## Text

========

Given an input bag-of-words representation of a text document, provide a mechanism which changes the input without disturbing its topic classification, but that the author can no longer be identified.

In the rest of the paper we use ideas inspired by \(d_\mathcal X\)-privacy [9], a metric-based extension of differential privacy, to implement an automated privacy mechanism which, unlike current ad hoc approaches to author obfuscation, gives access to both solid privacy and utility guarantees.Footnote 3

We implement a mechanism K which takes \(b, b'\) bag-of-words inputs and produces “noisy” bag-of-words outputs determined by \(K(b), K(b')\) with the following properties:

  • Privacy: If \(b, b'\) are classified to be “similar in topic” then, depending on a privacy parameter \(\epsilon \) the outputs determined by K(b) and \(K(b')\) are also “similar to each other”, irrespective of authorship.

  • Utility: Possible outputs determined by K(b) are distributed according to a Laplace probability density function scored according to a semantic similarity metric.

In what follows we define semantic similarity in terms of the classic Earth Mover’s distance used in machine learning for topic classification in text document processing.Footnote 4 We explain how to combine this with \(d_\mathcal X\)-privacy which extends privacy for databases to other unstructured domains (such as texts).

In Sect. 2 we set out the details of the bag-of-words representation of documents and define the Earth Mover’s metric for topic classification. In Sect. 3 we define a generic mechanism which satisfies “\(E_{d_{\mathcal X}}\)-privacy” relative to the Earth Mover’s metric \(E_{d_\mathcal X}\) and show how to use it for our obfuscation problem. We note that our generic mechanism is of independent interest for other domains where the Earth Mover’s metric applies. In Sect. 4 we describe how to implement the mechanism for data represented as real-valued vectors and prove its privacy/utility properties with respect to the Earth Mover’s metric; in Sect. 5 we show how this applies to bags-of-words. Finally in Sect. 6 we provide an experimental evaluation of our obfuscation mechanism, and discuss the implications.

Throughout we assume standard definitions of probability spaces [18]. For a set \(\mathcal{A}\) we write \({\mathbb D}\mathcal{A}\) for the set of (possibly continuous) probability distributions over \(\mathcal{A}\). For \(\eta \in {\mathbb D}\mathcal{A}\), and \(A \subseteq \mathcal{A}\) a (measurable) subset we write \(\eta (A)\) for the probability that (wrt. \(\eta \)) a randomly selected a is contained in A. In the special case of singleton sets, we write \(\eta \{ a\}\). If mechanism \(K{:}\,{\alpha }\mathbin {\rightarrow }{\mathbb D}\alpha \), we write K(a)(A) for the probability that if the input is a, then the output will be contained in A.

2 Documents, Topic Classification and Earth Moving

In this section we summarise the elements from machine learning and text processing needed for this paper. Our first definition sets out the representation for documents we shall use throughout. It is a typical representation of text documents used in a variety of classification tasks.

========

## Provided information

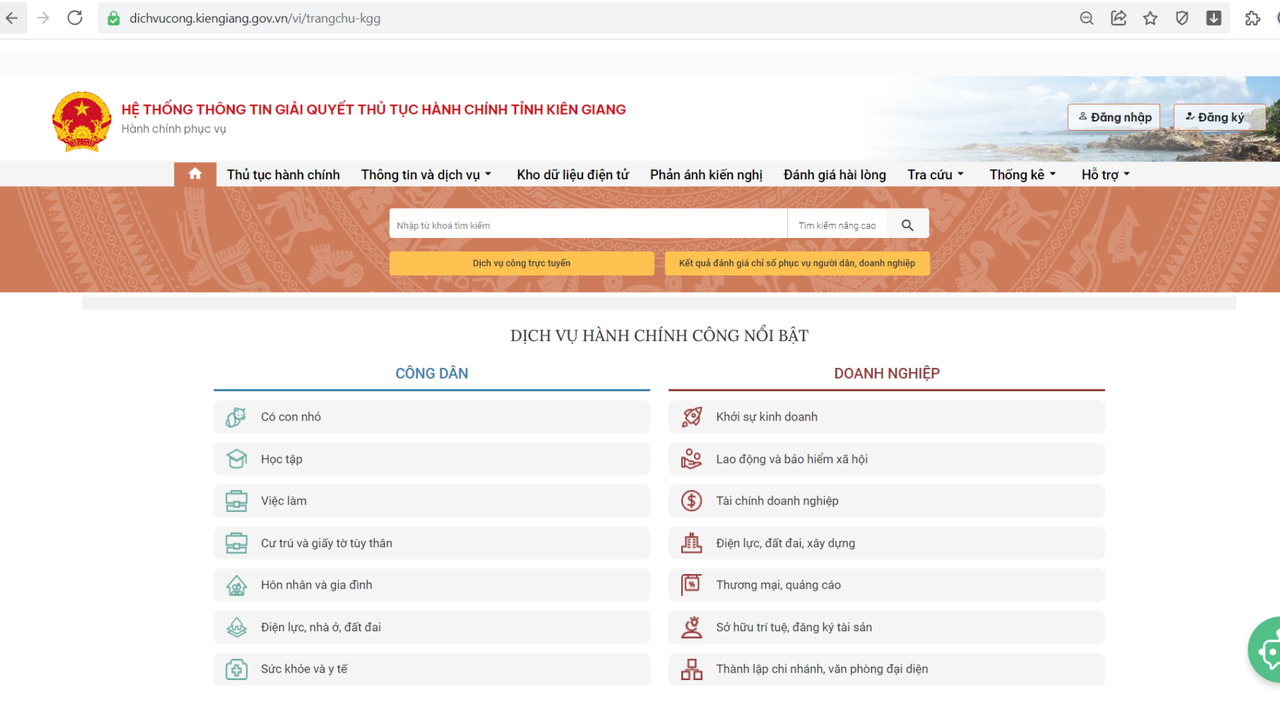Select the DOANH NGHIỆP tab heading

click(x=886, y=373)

========

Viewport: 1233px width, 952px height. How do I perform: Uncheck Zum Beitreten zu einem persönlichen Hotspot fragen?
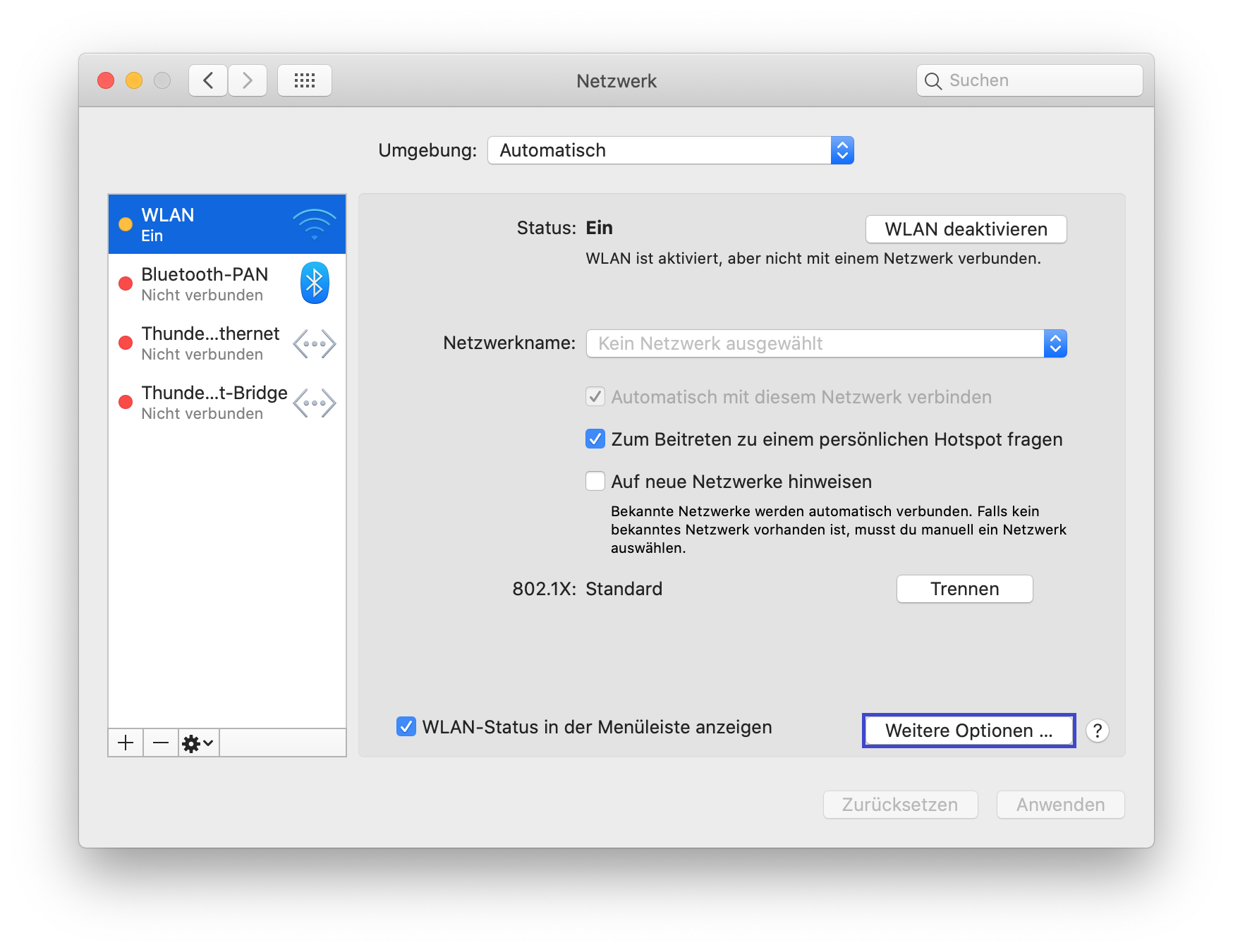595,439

========

## Work to do
1 – For each statement about the passage on author obfuscation, answer yes or no according to whether it agrees with the passage, and quote the words that decide it: (a) semantic similarity is defined using the Earth Mover's distance; (b) possible outputs of K(b) follow a Gaussian probability density; (c) the experimental evaluation appears in Sect. 5.
2 – List every section number that the passage on author obfuscation cites in the form "Sect." followed by a number.
3 – From the passage on author obfuscation, reproduce word for word the stretch starting with "Given an input" and going on through "longer be identified.".
The records aren't needed for any of this.

## Solutions below
1 –
(a) Yes: "we define semantic similarity in terms of the classic Earth Mover’s distance"
(b) No: "distributed according to a Laplace probability density function"
(c) No: "Finally in Sect. 6 we provide an experimental evaluation of our obfuscation mechanism"

2 – Sect. 2, Sect. 3, Sect. 4, Sect. 5, Sect. 6

3 –
Given an input bag-of-words representation of a text document, provide a mechanism which changes the input without disturbing its topic classification, but that the author can no longer be identified.